■ Task description: Look below for the line that has "Select the オンラインコード版 platform option"; output exactly from it through the line that has "Image resolution: width=303", and leave the pictures out.

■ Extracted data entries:
--- START ---
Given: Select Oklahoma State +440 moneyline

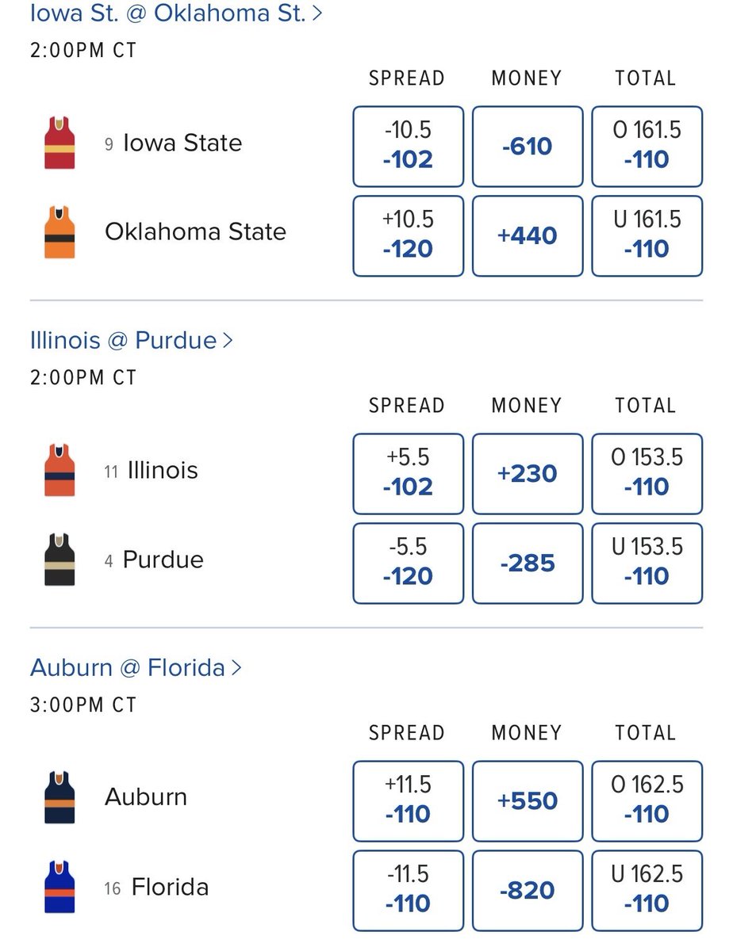Looking at the screenshot, I should [x=528, y=235].
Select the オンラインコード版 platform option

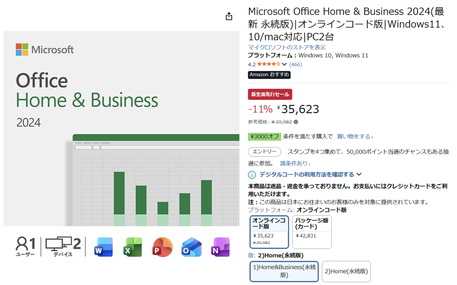coord(269,232)
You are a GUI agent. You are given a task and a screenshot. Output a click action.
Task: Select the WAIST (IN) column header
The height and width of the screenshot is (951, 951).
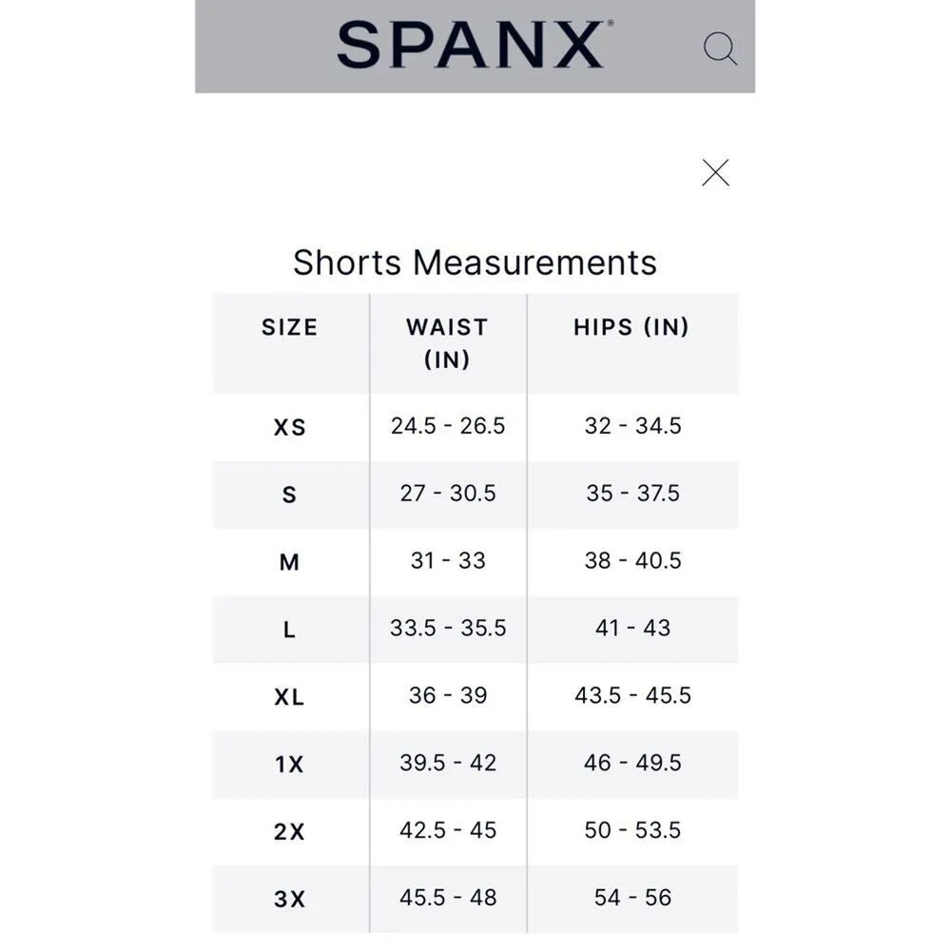(447, 342)
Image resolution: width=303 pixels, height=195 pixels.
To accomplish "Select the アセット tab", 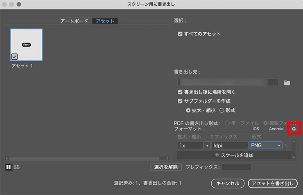I will (x=105, y=21).
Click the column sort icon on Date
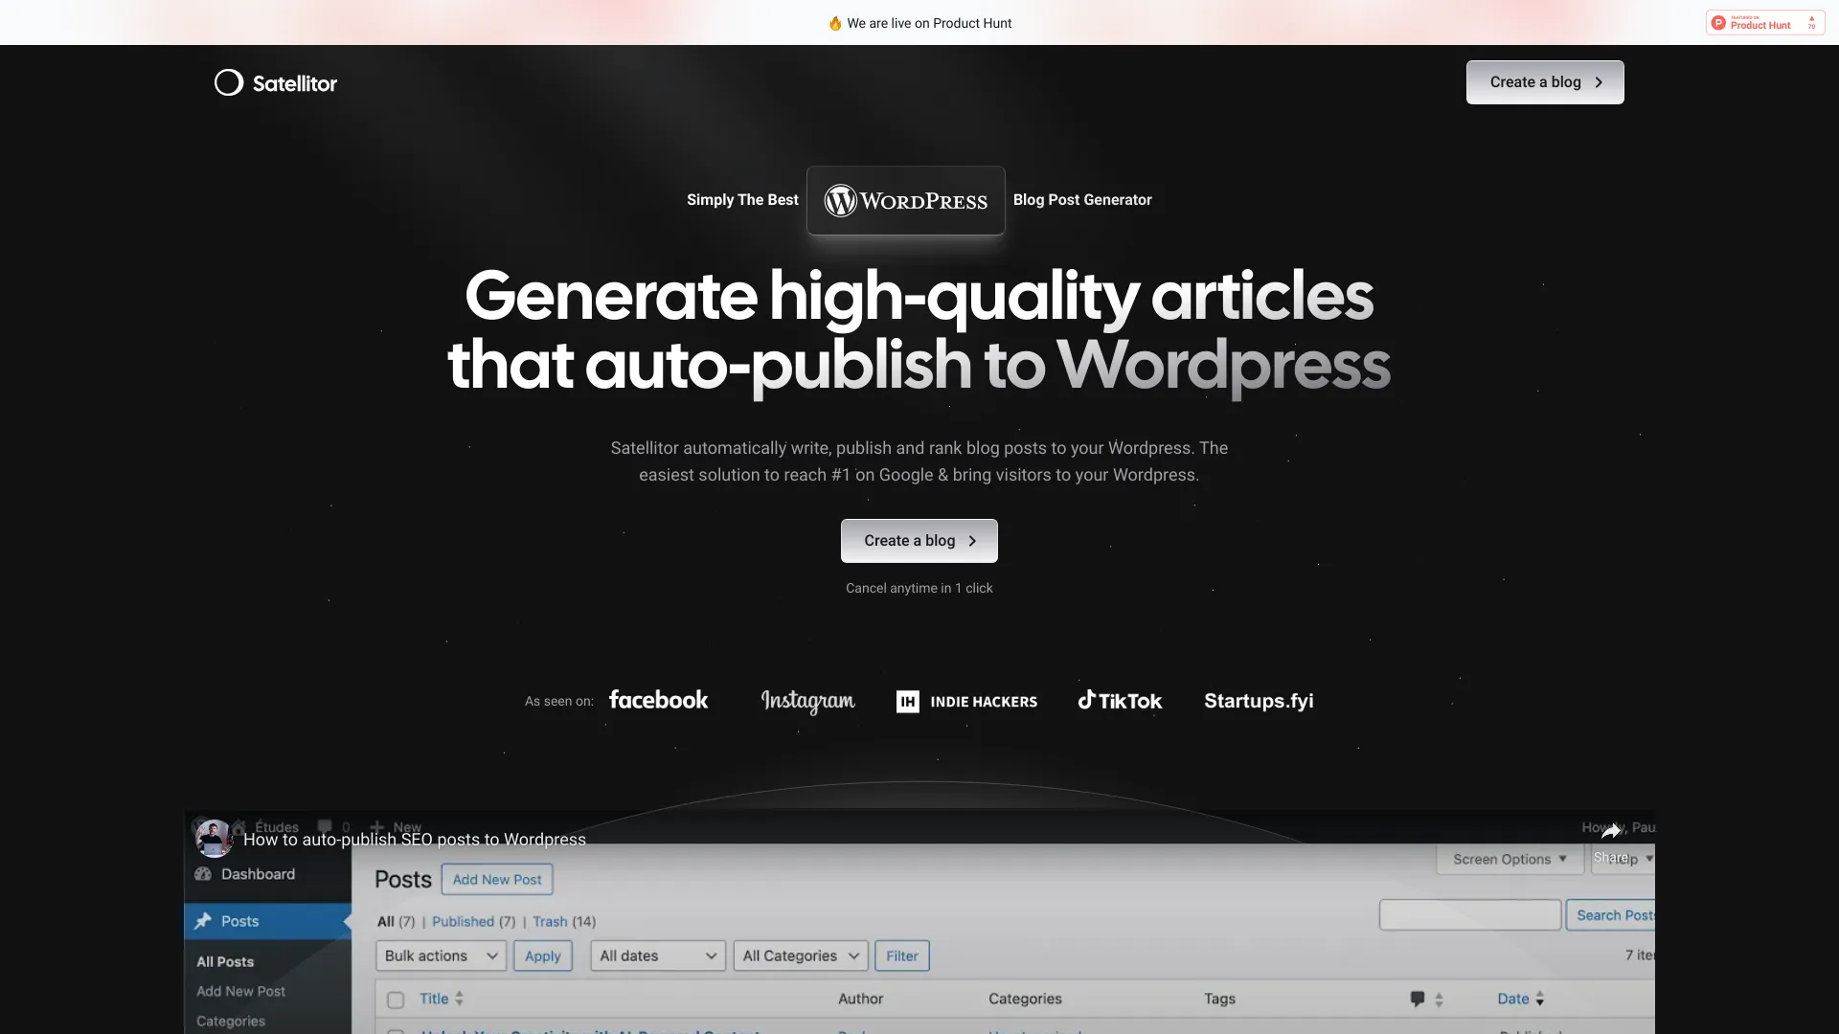Image resolution: width=1839 pixels, height=1034 pixels. [x=1541, y=998]
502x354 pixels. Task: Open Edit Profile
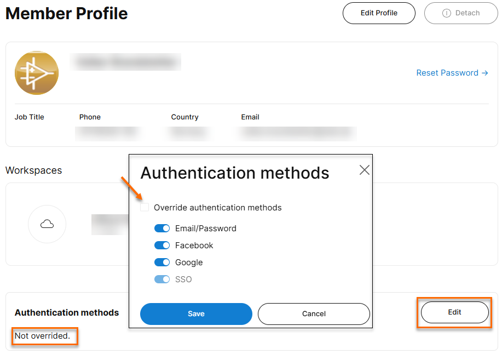[379, 13]
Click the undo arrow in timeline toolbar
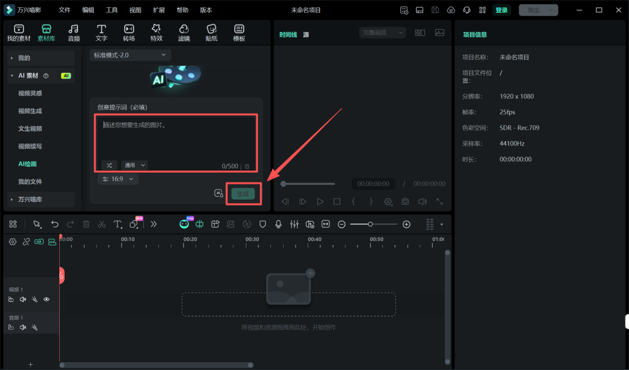 tap(55, 224)
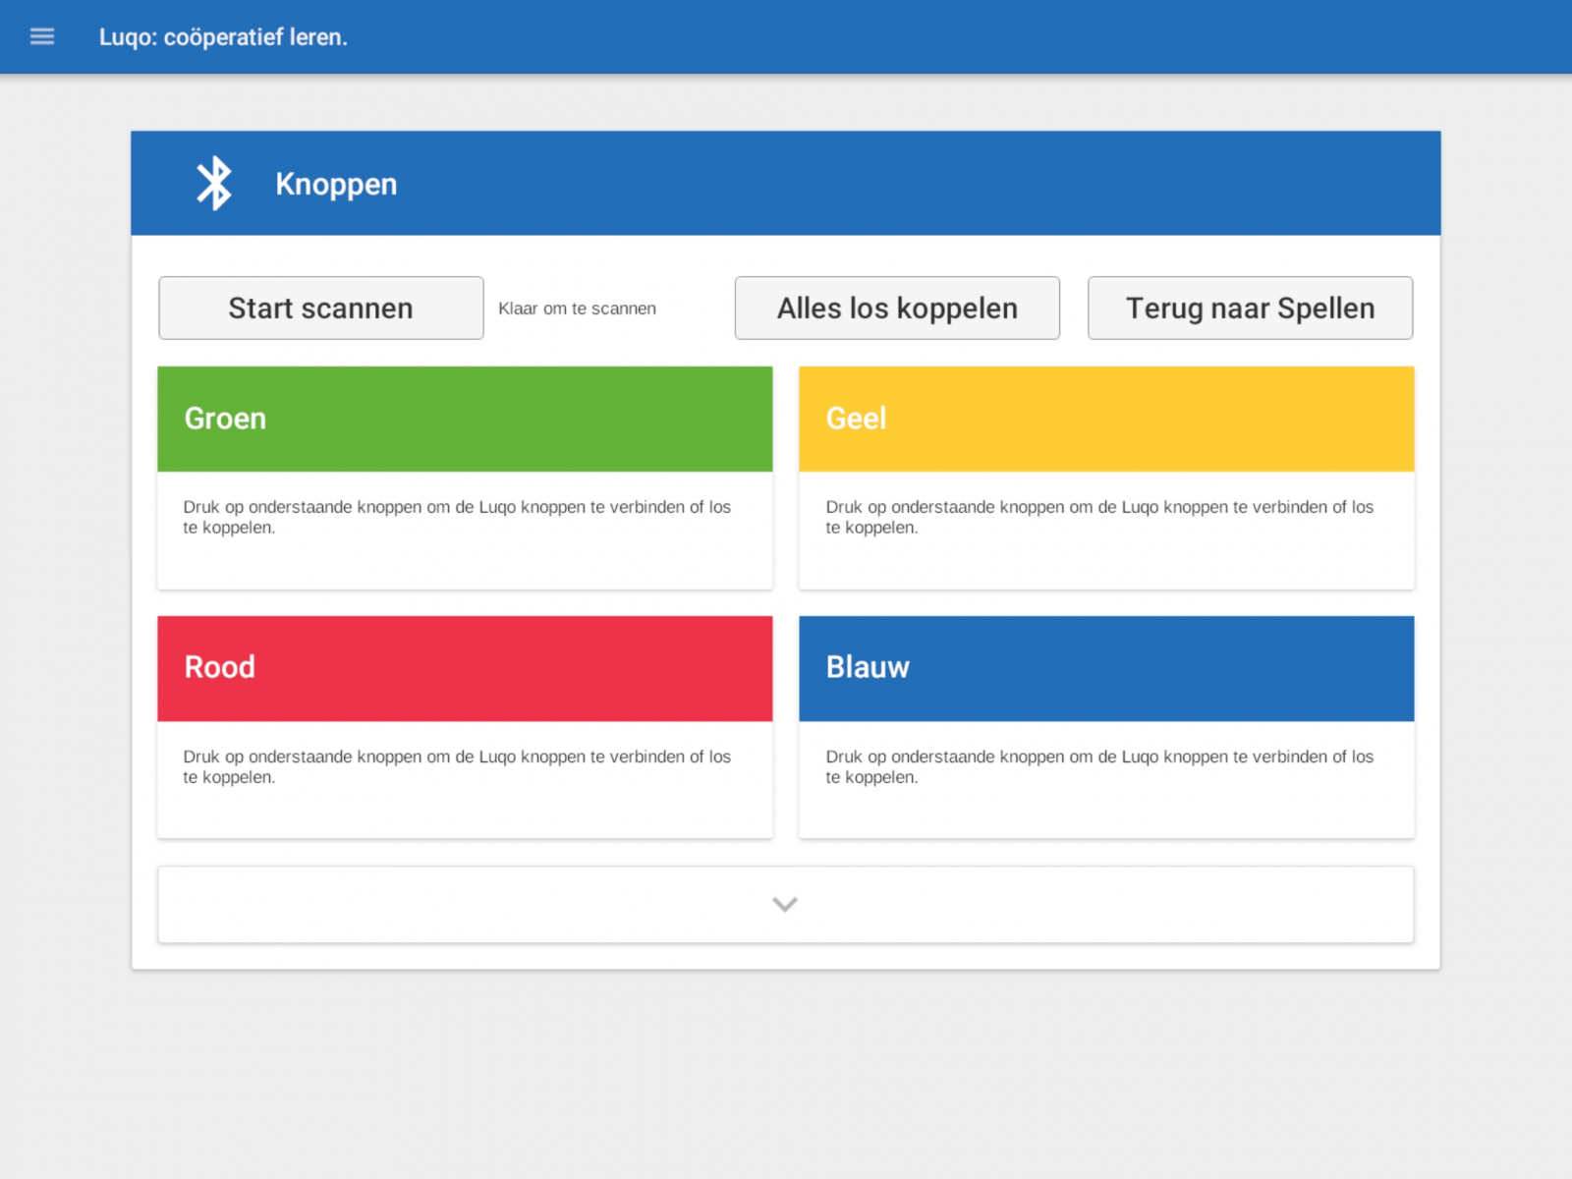Select the green Groen header
Image resolution: width=1572 pixels, height=1179 pixels.
coord(465,420)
--- END ---
■ Output of the task:
Select the オンラインコード版 platform option

coord(269,232)
You are a GUI agent. You are given a task and a screenshot. Output a click action.
Task: Select the WAIST (IN) column header
The height and width of the screenshot is (951, 951).
(447, 342)
Image resolution: width=303 pixels, height=195 pixels.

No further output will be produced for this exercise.